| CO NALEŻY ZROBIĆ |
Wypisz z materiału wszystkie wiersze, w których występuje słowo „pair”.

| DOSTARCZONE DANE |

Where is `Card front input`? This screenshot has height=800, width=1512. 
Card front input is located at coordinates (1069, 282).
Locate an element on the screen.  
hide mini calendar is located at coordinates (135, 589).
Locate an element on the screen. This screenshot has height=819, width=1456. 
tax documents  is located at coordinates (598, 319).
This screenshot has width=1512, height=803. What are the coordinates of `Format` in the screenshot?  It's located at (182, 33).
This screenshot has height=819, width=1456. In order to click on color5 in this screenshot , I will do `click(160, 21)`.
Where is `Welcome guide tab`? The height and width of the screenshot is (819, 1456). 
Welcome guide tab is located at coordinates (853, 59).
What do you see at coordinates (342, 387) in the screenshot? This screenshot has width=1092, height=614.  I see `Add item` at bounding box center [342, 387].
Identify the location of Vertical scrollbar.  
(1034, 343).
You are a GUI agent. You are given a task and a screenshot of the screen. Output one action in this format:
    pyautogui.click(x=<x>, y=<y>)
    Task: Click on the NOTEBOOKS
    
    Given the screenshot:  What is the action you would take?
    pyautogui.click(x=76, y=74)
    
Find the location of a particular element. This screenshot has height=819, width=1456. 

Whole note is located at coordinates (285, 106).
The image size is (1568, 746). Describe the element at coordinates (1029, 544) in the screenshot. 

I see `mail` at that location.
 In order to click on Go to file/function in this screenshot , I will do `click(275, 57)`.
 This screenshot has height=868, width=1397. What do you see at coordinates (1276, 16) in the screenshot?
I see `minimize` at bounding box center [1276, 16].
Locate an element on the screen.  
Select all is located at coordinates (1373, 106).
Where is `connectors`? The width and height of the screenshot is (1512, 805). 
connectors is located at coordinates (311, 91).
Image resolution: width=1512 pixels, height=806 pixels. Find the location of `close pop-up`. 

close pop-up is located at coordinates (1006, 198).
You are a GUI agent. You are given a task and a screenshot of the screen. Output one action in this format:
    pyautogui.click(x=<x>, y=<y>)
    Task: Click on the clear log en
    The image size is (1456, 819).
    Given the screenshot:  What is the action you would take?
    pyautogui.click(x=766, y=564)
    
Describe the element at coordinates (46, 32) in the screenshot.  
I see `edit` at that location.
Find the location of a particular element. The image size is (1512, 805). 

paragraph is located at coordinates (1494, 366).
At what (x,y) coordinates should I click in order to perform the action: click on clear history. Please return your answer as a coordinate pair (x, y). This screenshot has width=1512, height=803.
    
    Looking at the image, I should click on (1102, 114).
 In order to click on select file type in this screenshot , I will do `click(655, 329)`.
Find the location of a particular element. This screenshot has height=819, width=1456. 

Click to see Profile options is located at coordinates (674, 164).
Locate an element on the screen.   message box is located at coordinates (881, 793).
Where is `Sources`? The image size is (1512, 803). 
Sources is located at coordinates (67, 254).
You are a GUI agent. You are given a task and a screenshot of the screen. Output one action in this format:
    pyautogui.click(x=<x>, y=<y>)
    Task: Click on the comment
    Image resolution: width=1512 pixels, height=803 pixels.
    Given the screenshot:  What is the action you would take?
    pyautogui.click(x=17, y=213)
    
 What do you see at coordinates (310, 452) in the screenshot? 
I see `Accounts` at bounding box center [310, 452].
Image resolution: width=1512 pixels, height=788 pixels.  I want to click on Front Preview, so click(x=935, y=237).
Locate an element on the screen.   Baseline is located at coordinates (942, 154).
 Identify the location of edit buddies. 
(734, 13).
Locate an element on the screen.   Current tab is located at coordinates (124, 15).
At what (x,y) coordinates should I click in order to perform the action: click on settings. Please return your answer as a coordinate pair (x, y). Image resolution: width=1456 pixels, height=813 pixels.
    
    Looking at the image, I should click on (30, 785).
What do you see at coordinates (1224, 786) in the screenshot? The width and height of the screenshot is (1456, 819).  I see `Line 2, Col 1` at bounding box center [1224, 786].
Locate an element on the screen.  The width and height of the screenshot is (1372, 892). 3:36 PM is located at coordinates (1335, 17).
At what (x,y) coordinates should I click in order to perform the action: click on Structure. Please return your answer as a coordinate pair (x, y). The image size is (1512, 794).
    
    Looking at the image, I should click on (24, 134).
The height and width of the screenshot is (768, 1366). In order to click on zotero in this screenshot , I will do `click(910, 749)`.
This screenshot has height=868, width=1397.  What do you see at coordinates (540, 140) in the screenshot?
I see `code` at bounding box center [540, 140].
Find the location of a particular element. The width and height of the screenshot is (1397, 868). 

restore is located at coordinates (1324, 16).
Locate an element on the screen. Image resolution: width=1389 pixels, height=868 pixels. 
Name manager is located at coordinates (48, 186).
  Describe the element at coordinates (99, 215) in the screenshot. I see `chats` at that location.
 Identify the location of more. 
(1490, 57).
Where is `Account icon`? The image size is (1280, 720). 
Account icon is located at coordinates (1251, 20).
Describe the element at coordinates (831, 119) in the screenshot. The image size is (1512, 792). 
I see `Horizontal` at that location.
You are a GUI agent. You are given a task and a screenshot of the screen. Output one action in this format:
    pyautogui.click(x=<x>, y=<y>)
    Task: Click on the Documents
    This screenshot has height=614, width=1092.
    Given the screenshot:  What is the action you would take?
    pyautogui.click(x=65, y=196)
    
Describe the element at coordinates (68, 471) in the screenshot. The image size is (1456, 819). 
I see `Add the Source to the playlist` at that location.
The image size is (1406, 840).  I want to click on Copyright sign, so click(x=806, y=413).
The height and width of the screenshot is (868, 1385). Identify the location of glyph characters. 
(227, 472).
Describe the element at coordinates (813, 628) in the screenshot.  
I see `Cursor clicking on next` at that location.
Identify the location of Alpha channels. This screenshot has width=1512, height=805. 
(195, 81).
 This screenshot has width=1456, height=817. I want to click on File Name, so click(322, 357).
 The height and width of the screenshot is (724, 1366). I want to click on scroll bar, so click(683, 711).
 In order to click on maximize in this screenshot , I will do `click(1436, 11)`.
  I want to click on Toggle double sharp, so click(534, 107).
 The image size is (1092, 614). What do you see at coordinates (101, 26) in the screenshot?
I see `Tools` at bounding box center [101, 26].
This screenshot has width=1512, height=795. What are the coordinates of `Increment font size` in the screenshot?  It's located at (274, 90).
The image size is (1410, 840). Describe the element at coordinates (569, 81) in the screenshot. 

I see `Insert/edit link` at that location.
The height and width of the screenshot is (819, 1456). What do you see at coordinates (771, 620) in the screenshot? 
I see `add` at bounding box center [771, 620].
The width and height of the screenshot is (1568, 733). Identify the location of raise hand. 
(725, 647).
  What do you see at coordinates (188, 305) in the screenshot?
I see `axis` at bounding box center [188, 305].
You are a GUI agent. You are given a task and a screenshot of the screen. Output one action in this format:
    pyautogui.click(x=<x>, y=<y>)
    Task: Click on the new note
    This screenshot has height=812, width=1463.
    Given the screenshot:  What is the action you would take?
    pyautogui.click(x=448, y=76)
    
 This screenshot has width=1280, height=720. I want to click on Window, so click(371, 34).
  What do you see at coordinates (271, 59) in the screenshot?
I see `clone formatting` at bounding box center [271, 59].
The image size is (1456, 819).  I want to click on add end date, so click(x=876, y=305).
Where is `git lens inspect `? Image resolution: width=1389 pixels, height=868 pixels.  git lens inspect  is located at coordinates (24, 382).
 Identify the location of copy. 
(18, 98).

| ODPOWIEDŹ |
At what (x,y) coordinates should I click in order to perform the action: click on clear history. Please return your answer as a coordinate pair (x, y). This screenshot has width=1512, height=803.
At what (x,y) coordinates should I click in order to perform the action: click on settings. Please return your answer as a coordinate pair (x, y). Image resolution: width=1456 pixels, height=813 pixels.
At what (x,y) coordinates should I click in order to perform the action: click on Structure. Please return your answer as a coordinate pair (x, y). The image size is (1512, 794).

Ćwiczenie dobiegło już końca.